5 Reasons: Why Regulations Will Benefit The Crypto Industry

5 Reasons: Why Regulations Will Benefit The Crypto Industry
5 Reasons: Why Regulations Will Benefit The Crypto Industry

5 Reasons: Why Regulations Will Benefit The Crypto Industry

Bitcoin’s success has spawned an entire industry in just over a decade. Over the years, thousands of new coins have appeared on the market, each one trying to bring something new to the table. 

However, while cautious investors buy bitcoins, the more impetuous ones risk their capital on less safe opportunities. And due to their decentralized nature, cryptocurrencies are seldom regulated. 

Anyone in the world can create their cryptocurrency and release it on the market. As a result, the crypto sphere has seen its fair share of scams, hacks, and fraudulent schemes. 

In this article, we will discuss some of the main benefits of cryptocurrency regulation and why we think regulation is essential in the long run. 

How are cryptocurrencies regulated today?

As we briefly mentioned, very few countries have clear regulations for cryptocurrencies. This is due to their complicated decentralized nature, but also because of the differences in perception of crypto by different governments. Many see them as a threat to their fragile financial ecosystem and prefer to avoid them altogether. 

With that said, every country has a different opinion on how to handle cryptocurrency regulations, increasing the challenge for a universal regulatory framework. 

And while most developed countries have at least tried to streamline the tax regulations regarding cryptocurrencies, a homogenous asset regulation is still a far cry from being realized. 

Moreover, regulations are often met with fierce disapproval from the community. This is a shortsighted view, as the benefits of regulations heavily outweigh the drawbacks, as we will explore further down in this article. 

Benefits of crypto regulations

While the mixed reactions from investors over the regulation of cryptocurrencies are understandable, we believe that there are some clear benefits to this that will improve the entire industry as a whole. 

Improved project quality

For the time being, any company or individual is free to create their own cryptocurrency and release it on the market. 

While centralized cryptocurrency exchanges can act as a buffer between the investor and the project founders,  this is not the case for decentralized exchanges. 

This has resulted in poorly optimized blockchains being listed, with smart contracts prone to hacks and malicious intent. 

Having an objective regulative body that would help improve the overall quality of the cryptocurrency industry. The regulation also stimulates independent funding in new projects, ensuring research and development backed by institutional money. 

Fewer scams and rug-pull schemes

Another side-effect of the decentralization of cryptocurrencies is the sheer number of scams present in the ecosystem. 

Many still have bitter memories of Bitconnect, one of the biggest Ponzi schemes during the ICO craze of 2017. It resulted in $250 million losses for investors. 

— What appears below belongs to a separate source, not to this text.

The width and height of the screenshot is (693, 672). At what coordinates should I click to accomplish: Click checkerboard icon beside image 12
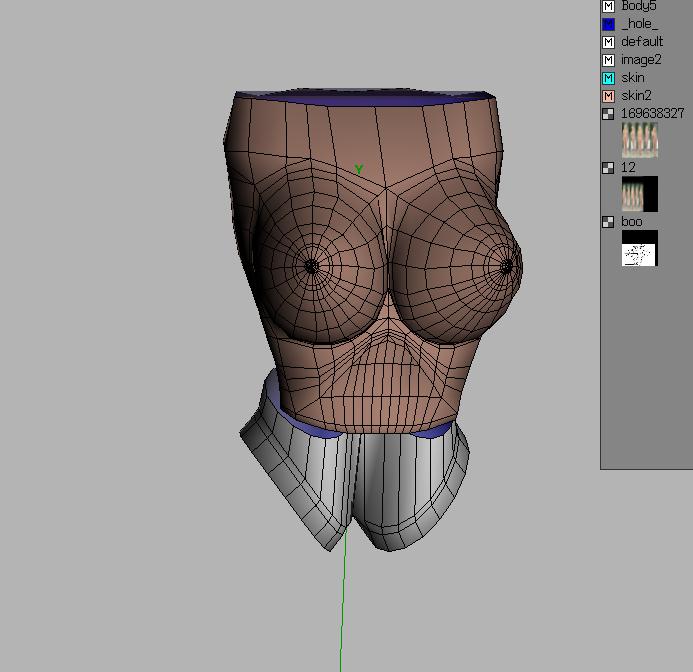tap(608, 168)
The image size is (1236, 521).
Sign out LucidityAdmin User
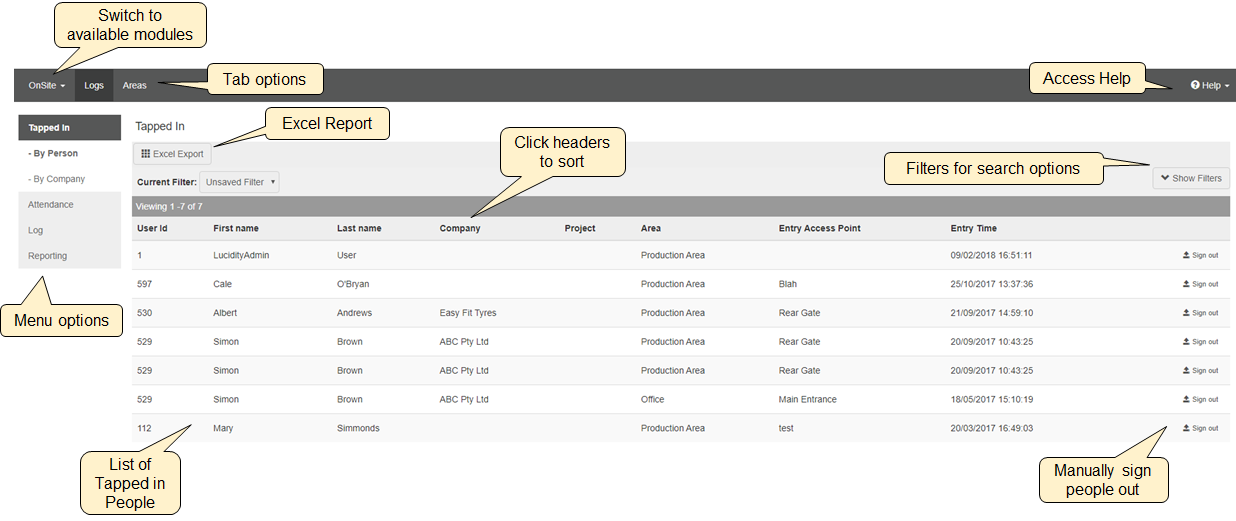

Today, these are still prevalent in the DeFi ecosystem, with one recent rug-pull scheme leaving investors $33 million lighter, considering the Bitcoin price today. 

Regulations could reduce this trend significantly, as projects would need to comply with a number of measures before being listed on exchanges. Furthermore, teams will be scrutinized closely, and anonymous founder scams would become a thing of the past. 

Easier asset categorization

By regulating cryptocurrencies, we can also more easily categorize and understand them. This means that regulative bodies can classify assets, providing users with a clear guideline on how they are taxed. 

5 Reasons: Why Regulations Will Benefit The Crypto Industry
5 Reasons: Why Regulations Will Benefit The Crypto Industry

For instance, we could avoid occurrences like the mass de-listings of privacy-focused coins, where investors suffered severe losses because of this. Instead, their status would have clearly been defined beforehand, allowing for less uncertainty in the market. 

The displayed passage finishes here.